Une délégation offre des services dans plusieurs secteurs d’activité dont : l’économie, l’éducation, la culture, l’immigration, le tourisme et les affaires publiques. Le terme « délégation » a été choisi pour éviter les querelles diplomatiques avec le gouvernement fédéral.
La « DGQNY » est l’une des plus anciennes représentations du Québec à l’étranger. L’ouverture de ce bureau remonte même avant l’ouverture du Consulat général du Canada à NY. Elle a été ouverte en 1943. Sa mission était essentiellement financière. En effet, en 1944, le gouvernement du Québec annonçait la création Hydro-Québec. Il devait en conséquence financer l’acquisition de certaines entreprises d’électricité. Le financement requis par cette opération s’est fait à New-York et le délégué général du Québec y a joué un rôle non négligeable.
Peu de gens savent d’ailleurs que le Québec a longtemps financé ses grands projets sur le marché américain. En effet, notre premier emprunt sur ce marché remonte aux environs de 1878 alors que le Gouvernement du Québec devenait le premier gouvernement étranger à obtenir du financement sur la célèbre rue « Wall Street ». Aujourd’hui on connaît mieux cette rue de New York et son rôle important dans le financement international. À l’époque, son rôle n’avait pas la même envergure. Il fallait beaucoup d’audace au gouvernement du Québec pour aller chercher 2 millions de $ américains pour un projet local. Mais le projet était important et son financement était impossible au Canada. Il s’agissait de l’extension de la ligne de chemin de fer de Montréal jusqu’à Québec.
À cette époque les financiers anglophones de Montréal ne voyaient ni la possibilité de rentabiliser ni la nécessité de construire ce chemin de fer jusqu’à Québec. Heureusement la clairvoyance et l’audace du gouvernement du Québec ont eu raison de ces financiers à courte vue!

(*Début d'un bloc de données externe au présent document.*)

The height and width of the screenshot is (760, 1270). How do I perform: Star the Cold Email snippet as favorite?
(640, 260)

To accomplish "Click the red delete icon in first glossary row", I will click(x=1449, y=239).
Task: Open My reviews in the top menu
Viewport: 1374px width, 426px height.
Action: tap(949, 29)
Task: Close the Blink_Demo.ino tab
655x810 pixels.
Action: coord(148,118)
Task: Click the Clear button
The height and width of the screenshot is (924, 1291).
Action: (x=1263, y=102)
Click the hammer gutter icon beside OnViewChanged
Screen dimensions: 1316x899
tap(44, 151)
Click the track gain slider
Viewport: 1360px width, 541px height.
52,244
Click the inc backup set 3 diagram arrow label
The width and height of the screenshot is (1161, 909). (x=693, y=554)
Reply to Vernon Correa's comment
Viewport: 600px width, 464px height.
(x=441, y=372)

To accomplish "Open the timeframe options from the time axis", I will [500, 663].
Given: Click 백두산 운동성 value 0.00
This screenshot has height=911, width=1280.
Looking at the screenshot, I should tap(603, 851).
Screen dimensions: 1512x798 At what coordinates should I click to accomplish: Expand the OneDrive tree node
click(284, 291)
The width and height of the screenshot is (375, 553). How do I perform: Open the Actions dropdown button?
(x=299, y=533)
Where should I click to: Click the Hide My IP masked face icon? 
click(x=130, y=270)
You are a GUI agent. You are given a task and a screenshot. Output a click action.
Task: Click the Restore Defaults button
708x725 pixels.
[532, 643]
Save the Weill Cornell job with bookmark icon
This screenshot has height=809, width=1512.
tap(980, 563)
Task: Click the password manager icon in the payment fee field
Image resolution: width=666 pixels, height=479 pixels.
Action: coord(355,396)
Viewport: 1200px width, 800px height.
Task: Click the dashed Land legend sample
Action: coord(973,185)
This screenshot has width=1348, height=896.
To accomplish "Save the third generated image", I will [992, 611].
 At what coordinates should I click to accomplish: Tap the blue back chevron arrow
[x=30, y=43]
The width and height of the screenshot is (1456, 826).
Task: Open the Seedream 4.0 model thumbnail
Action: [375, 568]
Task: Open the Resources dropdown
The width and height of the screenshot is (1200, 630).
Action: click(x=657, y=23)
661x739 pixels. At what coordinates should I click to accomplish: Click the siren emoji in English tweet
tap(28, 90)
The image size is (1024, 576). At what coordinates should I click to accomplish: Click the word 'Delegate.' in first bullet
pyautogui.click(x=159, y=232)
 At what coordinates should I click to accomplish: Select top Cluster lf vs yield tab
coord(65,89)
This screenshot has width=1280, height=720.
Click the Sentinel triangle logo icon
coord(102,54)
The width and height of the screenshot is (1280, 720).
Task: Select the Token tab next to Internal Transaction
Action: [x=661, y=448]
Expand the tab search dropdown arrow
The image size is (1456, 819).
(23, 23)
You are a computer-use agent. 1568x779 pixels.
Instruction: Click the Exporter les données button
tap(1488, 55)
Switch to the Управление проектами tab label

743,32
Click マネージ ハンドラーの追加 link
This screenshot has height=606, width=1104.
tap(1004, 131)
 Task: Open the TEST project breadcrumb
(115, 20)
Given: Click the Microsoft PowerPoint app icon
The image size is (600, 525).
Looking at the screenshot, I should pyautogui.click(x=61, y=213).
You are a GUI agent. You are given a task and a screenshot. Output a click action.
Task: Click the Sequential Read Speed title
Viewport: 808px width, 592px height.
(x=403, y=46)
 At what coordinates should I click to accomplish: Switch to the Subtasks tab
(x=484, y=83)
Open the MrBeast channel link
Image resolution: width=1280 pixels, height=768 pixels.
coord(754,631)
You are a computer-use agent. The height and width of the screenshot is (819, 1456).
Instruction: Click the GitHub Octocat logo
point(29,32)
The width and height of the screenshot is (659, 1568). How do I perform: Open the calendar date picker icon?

C’est donc pour rassurer les milieux financiers de New York que le Gouvernement du Québec ouvrait la Délégation du Québec avec pour mandat de répondre aux questions des milieux financiers et de signer au nom du Gouvernement du Québec les documents officiels nécessaires aux nombreux emprunts ultérieurs. Cette responsabilité est unique à la « DGQNY ». Plus tard, en 1961 et dans les années suivantes, d’autres délégations générales comme Paris, Londres (1962) Bruxelles, Mexico, Tokyo, et Munich se sont ajoutées au réseau des représentations du Québec à l’étranger. Mais seule la « DGQNY » a le pouvoir de signature des documents d’emprunts au nom du Gouvernement du Québec sur le marché américain.
Il est important de souligner que contrairement à la délégation générale du Québec à Paris qui elle, possède en France un statut diplomatique accordé par le pays d’accueil, les États-Unis n’ont jamais accordé de statut diplomatique à la DGQNY. Aux États-Unis, le délégué général est un agent étranger et à ce titre, ne doit avoir aucun écart de conduite même accidentel sous peine d’expulsion.
Le délégué général du Québec à New York est dans les faits un officier de l’État. Il signe les documents d’emprunts au nom du gouvernement du Québec et au besoin au nom de la ville de Montréal, quand cette dernière emprunte aux États-Unis. En conséquence, la signature du délégué général est significative et équivaut à celle du Ministre des Finances du Québec en son absence sur le marché financier américain.
Le délégué général du Québec est le garant de la réputation du Québec. Ce qui lui arrive, les gestes qu’il pose, tout ce qu’il fait, peut avoir un impact sur la perception des marchés et sur la crédibilité du gouvernement du Québec. C’est pour cela que les raisons de la démission du délégué général du Québec à New York doivent être rendues publiques de façon à démontrer clairement que la réputation du Gouvernement du Québec ne sera pas affecté aux États-Unis.
Une réputation c’est long à bâtir et c’est tellement facile à détruire!